Can you continue the court decision on the deputy's Title VII claims, starting right after its last sentence?

▶ Excerpt to read

━━━━━━━━━━━━━━━━━━━━━━━━━━━━━━

For example, with regard to Defendant Gonzalez's actions, Plaintiff's Second-Amended Complaint specifically alleges as follows: (1) on July 26, 2006, Sergeant Banks served him with a Supervisor's Memorandum, on the orders of Defendant Gonzalez, which "reprimand[ed] and chastis[ed] [him] for unprofessional conduct" stemming from Plaintiff's email exchange with Melody Holmes; (2) Sergeant Banks told Plaintiff that Defendant Gonzalez stated that Plaintiff was "condescending" to Holmes; (3) "several months later," during a meeting with Banks and Gonzalez, Plaintiff asked Gonzalez to retract the Supervisor's Memorandum, but he refused, and "further commented that in addition to being[] `condescending,' [Holmes] said [he] was `abrasive'"; (4) Gonzalez order Plaintiff not to communicate with Holmes; (5) "a week or so later," Banks told Plaintiff that Gonzalez did not want Plaintiff "writing anything down about the meal times" on the Ramadan list; (6) on December 8, 2006, Plaintiff "unexpectedly met [Holmes,]" who told Plaintiff that she "never thought [he was] condescending or abrasive[, and] never said anything in that manner to Gonzalez"; (7) "in January or February of 2007," Gonzalez had a co-worker call Plaintiff at home about "stats" for the annual report for 2006; and (8) on or about June 21, 2007, Plaintiff was interviewed for a promotion, and during the interview, which Gonzalez was present for, then-Lieutenant Brisson asked Plaintiff "about the supervisor's memorandum [he] received for responding by email to [Holmes]." (Dkt. No. 35.)

For these reasons, Plaintiff's hostile work environment claim is dismissed.

C. Plaintiff's Claim of Retaliation Under Title VII Due to Issuance of Reprimand and Denial of Promotion

As stated above in Part I.A. of this Decision and Order, Plaintiff claims that Defendants violated his rights under Title VII by issuing him an unjustified written reprimand and by wrongfully denying him a promotion to Deputy-Sheriff Sergeant, in retaliation for his filing grievances and appeals, seeking arbitration, and filing a complaint with the EEOC regarding the written reprimand. Plaintiff also claims that he was issued an unjustified written reprimand and wrongfully denied a promotion in retaliation for his wife's involvement in federal district court proceedings, as well as her participation in disciplinary hearings involving other deputies.

In support of their motion, Defendants argue that Plaintiff's retaliation claim should be dismissed because (1) Plaintiff cannot establish that he was participating in a statutorily protected activity, and (2) Plaintiff cannot establish a causal connection between the protected activity and the adverse employment action. (Dkt. No. 59, Attach. 95, at 14-19.) Based on the current record, the Court accepts a majority of Defendants' first argument, as well as the entirety of Defendants' second argument.

━━━━━━━━━━━━━━━━━━━━━━━━━━━━━━

▶ Data lines

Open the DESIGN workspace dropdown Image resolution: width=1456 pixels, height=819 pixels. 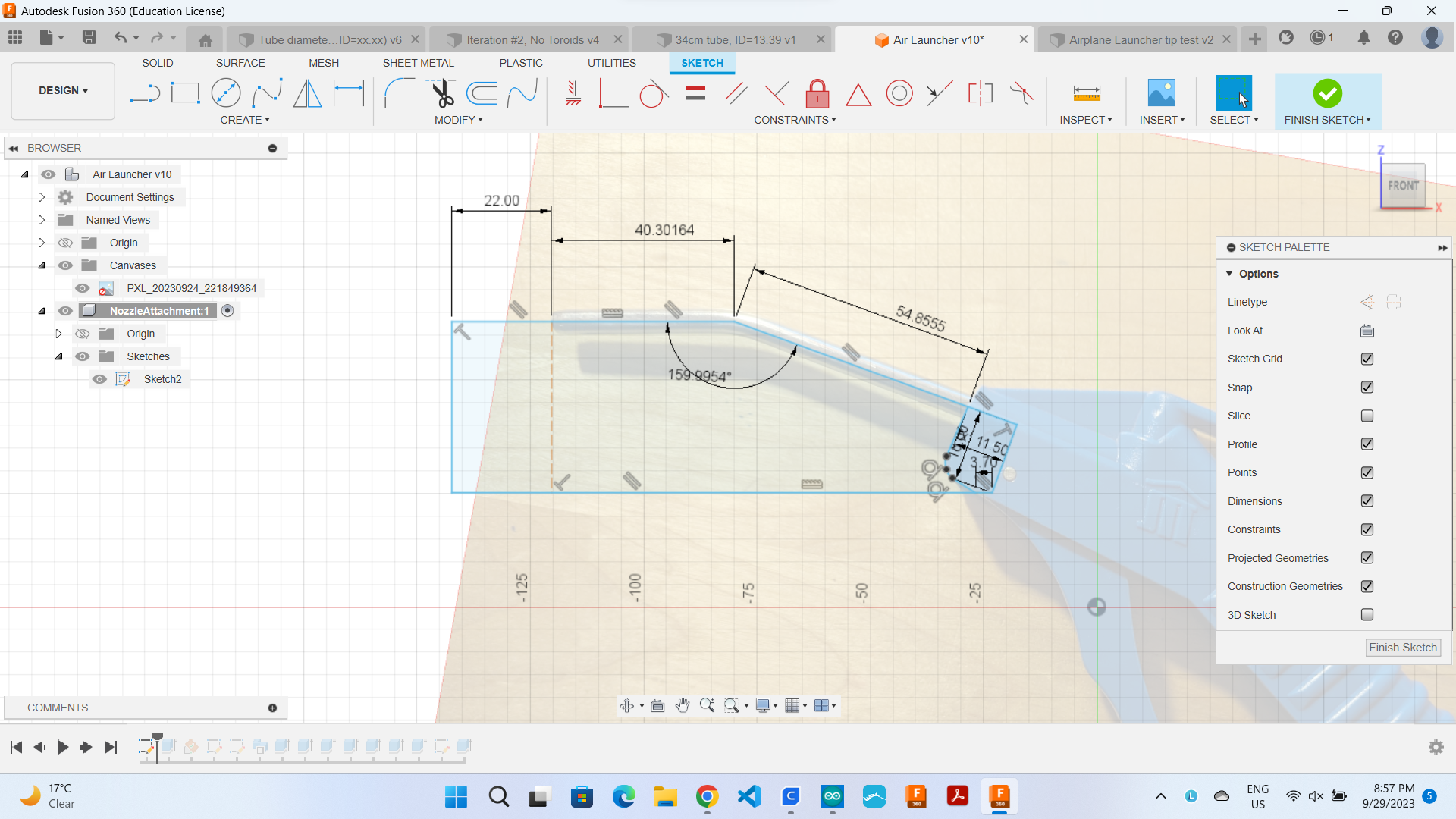63,90
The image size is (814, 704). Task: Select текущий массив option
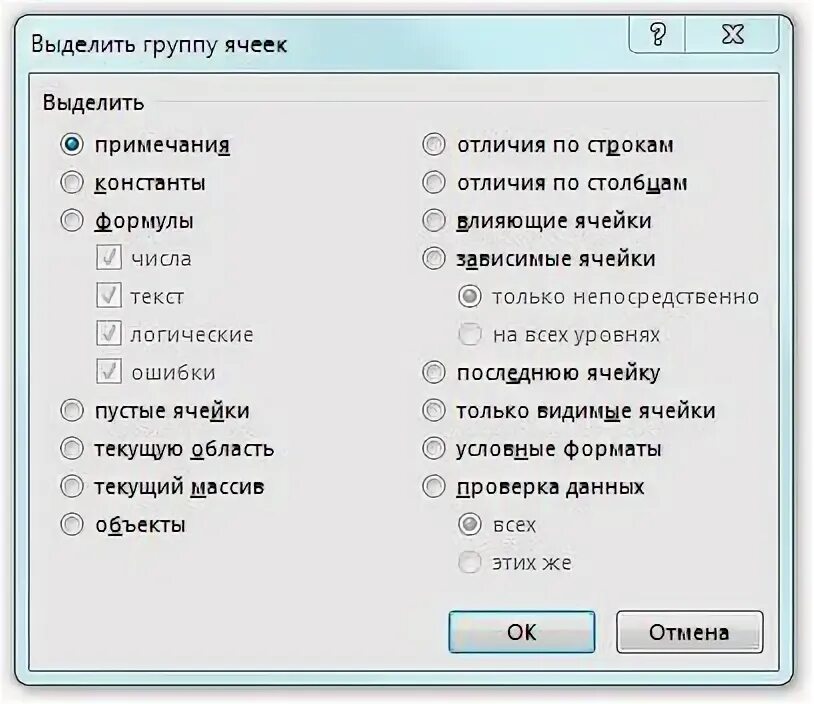72,486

━━━━━━━━━━━━━━━━━━━━━━━━━━━━━━

▶ Exercise answer
In adjudicating retaliation claims, courts follow the McDonnell Douglas burden-shifting approach. Kaytor v. Elec. Boat Corp., 609 F.3d 537, 552 (2d Cir. 2010) (citations omitted). "At the summary judgment stage, if the plaintiff presents at least a minimal amount of evidence to support the elements of the claim, the burden of production shifts to the defendant to proffer a legitimate non-retaliatory reason for the adverse employment action." Kator, 609 F.3d at 552-53 (citations omitted). "If the employer produces such evidence, the employee must, in order to avoid summary judgment, point to evidence sufficient to permit an inference that the employer's proffered non-retaliatory reason is pretextual and that retaliation was a substantial reason for the adverse employment action." Id. at 553 (internal quotation marks and citations omitted).

"In order to establish a prima facie case of retaliation, [a plaintiff] must show (1) that []he participated in an activity protected by Title VII, (2) that h[is] participation was known to h[is] employer, (3) that h[is] employer thereafter subjected h[im] to a materially adverse employment action, and (4) that there was a causal connection between the protected activity and the adverse employment action." Kaytor, 609 F.3d at 552 (2d Cir. 2010) (citations omitted). "`Protected activity' refers to an action taken to protest or oppose statutorily prohibited discrimination." Berry v. Empire Homes Servs. LLC, 06-CV-2354, 2010 WL 1037948, at *10 (E.D.N.Y. Mar. 18, 2010) (citing 42 U.S.C. §§ 2000e- 3).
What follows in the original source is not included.